2
votes

2nd attempt here, as presented the wrong example initially. From the docs:

preservesPartitioning indicates whether the input function preserves the partitioner, which should be false unless this is a pair RDD and the input function doesn't modify the keys.

Nice prose, but what does it really mean though?

Here a contrived trivial example, and whether or not I pass true or false to mapPartitions, the partitioning of data per partition remains the same for the new RDD even though I alter the K of K,V. So what is the point? Must be something elementary that I am missing.

import org.apache.spark.HashPartitioner
// Some contrived function
def myfunc(iter: Iterator[(String, (Int, String))]) : Iterator[(String, (Int,String))] = {
    iter.map{case(x,y) => ("B"+x+"A", y)} 
}
val rdd1 = sc.parallelize(1 to 9).map(x => ("RFD"+x+"ABC", (1000, "xc888x"+x))).partitionBy(new HashPartitioner(459))
val rdd2 = rdd1.mapPartitions(myfunc,true) // or false
rdd2.collect

Output of rdd2 for both true and false with mapPartitionsWithIndex reveals in both cases:

res21: Array[String] = Array((BRFD5ABCA,(1000,xc888x5)) -> 22, (BRFD4ABCA,(1000,xc888x4)) -> 66, (BRFD3ABCA,(1000,xc888x3)) -> 110, (BRFD2ABCA,(1000,xc888x2)) -> 154, (BRFD1ABCA,(1000,xc888x1)) -> 198, (BRFD9ABCA,(1000,xc888x9)) -> 305, (BRFD8ABCA,(1000,xc888x8)) -> 349, (BRFD7ABCA,(1000,xc888x7)) -> 393, (BRFD6ABCA,(1000,xc888x6)) -> 437)

which is the same partition distribution for rdd1.

So, what is the point of true or false for preservesPartitioning then?

1
@user10938362 re-attempt as I posted the wrong example thru all the xmas bustle oddly enough. May be this one makes more sense!thebluephantom

1 Answers

2
votes

This is also quite non-intuitive for me. I may quote a statement from from Apache Spark User List which suits your question:

This is not what preservesPartitioning does -- actually what it means is that if the RDD has a Partitioner set (which means it's an RDD of key-value pairs and the keys are grouped into a known way, e.g. hashed or range-partitioned), your map function is not changing the partition of keys. This lets the job scheduler know that downstream operations, like joins or reduceByKey, can be optimized assuming that all the data for a given partition is located on the same machine. In both cases though, your function f operates on each partition.
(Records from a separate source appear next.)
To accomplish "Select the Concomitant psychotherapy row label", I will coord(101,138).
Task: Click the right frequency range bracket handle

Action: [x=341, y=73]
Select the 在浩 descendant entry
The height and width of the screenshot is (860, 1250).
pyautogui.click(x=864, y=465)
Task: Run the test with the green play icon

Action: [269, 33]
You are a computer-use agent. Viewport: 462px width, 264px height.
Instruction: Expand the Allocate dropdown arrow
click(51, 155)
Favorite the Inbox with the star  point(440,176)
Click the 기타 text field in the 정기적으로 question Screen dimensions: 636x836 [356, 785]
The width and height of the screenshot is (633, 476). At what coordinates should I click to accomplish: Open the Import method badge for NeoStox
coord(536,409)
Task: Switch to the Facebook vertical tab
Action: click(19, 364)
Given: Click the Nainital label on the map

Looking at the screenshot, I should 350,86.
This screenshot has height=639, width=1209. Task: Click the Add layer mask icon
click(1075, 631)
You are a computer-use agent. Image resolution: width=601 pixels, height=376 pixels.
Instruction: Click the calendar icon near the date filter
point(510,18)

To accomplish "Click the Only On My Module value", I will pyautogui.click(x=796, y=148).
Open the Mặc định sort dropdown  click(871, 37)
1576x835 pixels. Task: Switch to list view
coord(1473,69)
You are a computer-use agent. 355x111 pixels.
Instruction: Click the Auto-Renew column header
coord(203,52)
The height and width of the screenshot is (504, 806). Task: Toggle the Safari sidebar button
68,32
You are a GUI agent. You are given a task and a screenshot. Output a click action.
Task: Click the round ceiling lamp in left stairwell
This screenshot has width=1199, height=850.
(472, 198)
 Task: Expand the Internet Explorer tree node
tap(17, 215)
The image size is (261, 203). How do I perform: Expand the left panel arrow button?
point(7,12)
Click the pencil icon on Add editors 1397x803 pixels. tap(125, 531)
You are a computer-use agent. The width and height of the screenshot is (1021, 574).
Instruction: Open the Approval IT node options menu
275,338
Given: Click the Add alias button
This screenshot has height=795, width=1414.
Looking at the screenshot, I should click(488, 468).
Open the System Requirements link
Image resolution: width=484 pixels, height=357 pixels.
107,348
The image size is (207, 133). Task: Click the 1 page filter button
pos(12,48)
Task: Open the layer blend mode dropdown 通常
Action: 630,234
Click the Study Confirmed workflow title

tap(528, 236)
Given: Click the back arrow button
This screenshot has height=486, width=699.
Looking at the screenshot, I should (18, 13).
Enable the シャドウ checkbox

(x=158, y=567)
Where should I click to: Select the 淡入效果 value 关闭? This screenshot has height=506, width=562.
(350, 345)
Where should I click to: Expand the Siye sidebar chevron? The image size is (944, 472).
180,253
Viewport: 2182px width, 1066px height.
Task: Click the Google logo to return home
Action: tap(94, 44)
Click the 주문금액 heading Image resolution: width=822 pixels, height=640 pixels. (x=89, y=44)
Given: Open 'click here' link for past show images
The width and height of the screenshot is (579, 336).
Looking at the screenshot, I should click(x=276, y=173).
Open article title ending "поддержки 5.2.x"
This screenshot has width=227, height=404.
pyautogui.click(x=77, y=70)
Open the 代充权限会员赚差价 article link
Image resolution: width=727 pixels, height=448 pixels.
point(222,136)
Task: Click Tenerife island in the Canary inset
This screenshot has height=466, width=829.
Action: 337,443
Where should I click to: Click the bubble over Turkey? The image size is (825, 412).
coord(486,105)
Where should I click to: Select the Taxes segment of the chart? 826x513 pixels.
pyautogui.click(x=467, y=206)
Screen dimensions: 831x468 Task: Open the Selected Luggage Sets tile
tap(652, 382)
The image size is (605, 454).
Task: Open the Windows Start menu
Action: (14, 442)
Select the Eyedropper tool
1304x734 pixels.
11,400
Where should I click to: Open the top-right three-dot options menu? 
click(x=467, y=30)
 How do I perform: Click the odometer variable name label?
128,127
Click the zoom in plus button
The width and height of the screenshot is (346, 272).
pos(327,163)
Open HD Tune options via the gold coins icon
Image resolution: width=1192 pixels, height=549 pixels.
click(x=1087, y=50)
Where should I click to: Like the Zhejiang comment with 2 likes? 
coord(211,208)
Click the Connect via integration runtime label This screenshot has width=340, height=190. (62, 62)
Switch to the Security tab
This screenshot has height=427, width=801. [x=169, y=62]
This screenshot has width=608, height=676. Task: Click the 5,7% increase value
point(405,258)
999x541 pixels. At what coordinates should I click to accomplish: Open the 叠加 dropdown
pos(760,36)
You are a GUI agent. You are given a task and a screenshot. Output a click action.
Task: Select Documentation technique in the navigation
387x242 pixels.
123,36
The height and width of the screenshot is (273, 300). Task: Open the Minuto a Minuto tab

In your example, consider the following code with preservePartitioing=false:

val rdd2 = rdd1.mapPartitions(myfunc,false) // or false
rdd2.groupByKey().map{case (key,values) => values.size}.toDebugString

gives:

(459) MapPartitionsRDD[5] at map at Spark.scala:44 []
  |   ShuffledRDD[4] at groupByKey at Spark.scala:44 []
  +-(459) MapPartitionsRDD[3] at mapPartitions at Spark.scala:42 []
      |   ShuffledRDD[2] at partitionBy at Spark.scala:41 []
      +-(4) MapPartitionsRDD[1] at map at Spark.scala:41 []
         |  ParallelCollectionRDD[0] at parallelize at Spark.scala:41 []

While with preservePartitioing=true:

(459) MapPartitionsRDD[5] at map at Spark.scala:44 []
  |   MapPartitionsRDD[4] at groupByKey at Spark.scala:44 []
  |   MapPartitionsRDD[3] at mapPartitions at Spark.scala:42 []
  |   ShuffledRDD[2] at partitionBy at Spark.scala:41 []
  +-(4) MapPartitionsRDD[1] at map at Spark.scala:41 []
     |  ParallelCollectionRDD[0] at parallelize at Spark.scala:41 []

So in the first case, groupByKey causes an additional shuffle, because spark does not know that the keys reside in the same partition (as the partitioner is lost), in the second case, groupByKey is translated to a simple mapPartitions because spark knows that the first mapPartitions did not change the partitioning, i.e. that the keys are still in the same partition.